Ticker | No of HFs with positions | Total Value of HF Positions (x1000) | Change in HF Position |
---|---|---|---|
IMO | 15 | 74828 | 2 |
TER | 44 | 1687443 | 0 |
HIG | 43 | 1468819 | -14 |
DISH | 51 | 2543355 | 0 |
QRVO | 40 | 2300268 | -1 |
LNG | 49 | 2944377 | 9 |
MLM | 34 | 2014762 | -7 |
Average | 39.4 | 1861979 | -1.6 |
View table here if you experience formatting issues.

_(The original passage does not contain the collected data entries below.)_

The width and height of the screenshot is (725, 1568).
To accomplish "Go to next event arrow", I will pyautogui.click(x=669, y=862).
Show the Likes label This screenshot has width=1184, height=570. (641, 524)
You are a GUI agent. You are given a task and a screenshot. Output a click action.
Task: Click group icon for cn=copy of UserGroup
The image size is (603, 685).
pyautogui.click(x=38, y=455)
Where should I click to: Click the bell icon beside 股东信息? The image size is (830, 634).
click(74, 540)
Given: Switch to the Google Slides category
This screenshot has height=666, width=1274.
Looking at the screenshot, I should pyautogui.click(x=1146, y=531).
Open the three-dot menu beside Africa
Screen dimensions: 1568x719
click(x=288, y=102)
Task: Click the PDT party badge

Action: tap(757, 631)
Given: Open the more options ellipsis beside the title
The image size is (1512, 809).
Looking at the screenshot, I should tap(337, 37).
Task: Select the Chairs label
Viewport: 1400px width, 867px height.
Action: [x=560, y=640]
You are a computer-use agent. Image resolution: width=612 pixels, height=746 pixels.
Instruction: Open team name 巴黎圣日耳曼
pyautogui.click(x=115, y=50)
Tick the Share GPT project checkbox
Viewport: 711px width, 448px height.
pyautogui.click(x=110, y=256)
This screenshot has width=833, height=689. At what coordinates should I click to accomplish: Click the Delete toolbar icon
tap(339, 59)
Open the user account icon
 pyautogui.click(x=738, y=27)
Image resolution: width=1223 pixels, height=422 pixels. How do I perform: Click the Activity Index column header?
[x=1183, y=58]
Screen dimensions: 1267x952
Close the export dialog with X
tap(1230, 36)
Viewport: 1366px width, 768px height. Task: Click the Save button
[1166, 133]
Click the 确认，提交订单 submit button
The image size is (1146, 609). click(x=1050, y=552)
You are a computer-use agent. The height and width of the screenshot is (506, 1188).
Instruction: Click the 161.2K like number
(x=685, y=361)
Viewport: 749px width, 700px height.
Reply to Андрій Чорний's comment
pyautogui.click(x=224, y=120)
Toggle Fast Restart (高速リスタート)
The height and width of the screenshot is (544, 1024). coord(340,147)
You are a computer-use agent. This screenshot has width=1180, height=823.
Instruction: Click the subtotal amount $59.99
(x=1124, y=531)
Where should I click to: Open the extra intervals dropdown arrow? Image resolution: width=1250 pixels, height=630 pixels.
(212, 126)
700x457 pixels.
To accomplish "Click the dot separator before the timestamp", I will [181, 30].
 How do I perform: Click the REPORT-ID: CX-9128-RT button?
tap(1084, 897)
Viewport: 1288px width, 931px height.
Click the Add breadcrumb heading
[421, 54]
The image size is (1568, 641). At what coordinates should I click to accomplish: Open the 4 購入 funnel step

As you can see these stocks had an average of 39.4 hedge funds with bullish positions and the average amount invested in these stocks was $1862 million. That figure was $980 million in CLX’s case. DISH Network Corp. (NASDAQ:DISH) is the most popular stock in this table. On the other hand Imperial Oil Limited (NYSE:IMO) is the least popular one with only 15 bullish hedge fund positions. The Clorox Company (NYSE:CLX) is not the least popular stock in this group but hedge fund interest is still below average. Our overall hedge fund sentiment score for CLX is 61.6. Stocks with higher number of hedge fund positions relative to other stocks as well as relative to their historical range receive a higher sentiment score. This is a slightly negative signal and we’d rather spend our time researching stocks that hedge funds are piling on. Our calculations showed that top 5 most popular stocks among hedge funds returned 95.8% in 2019 and 2020, and outperformed the S&P 500 ETF (SPY) by 40 percentage points. These stocks gained 29.6% in 2021 through November 5th and surpassed the market again by 3.1 percentage points. Unfortunately CLX wasn’t nearly as popular as these 5 stocks (hedge fund sentiment was quite bearish); CLX investors were disappointed as the stock returned -8% since the end of June (through 11/5) and underperformed the market. If you are interested in investing in large cap stocks with huge upside potential, you should check out the top 5 most popular stocks among hedge funds as most of these stocks already outperformed the market in 2021.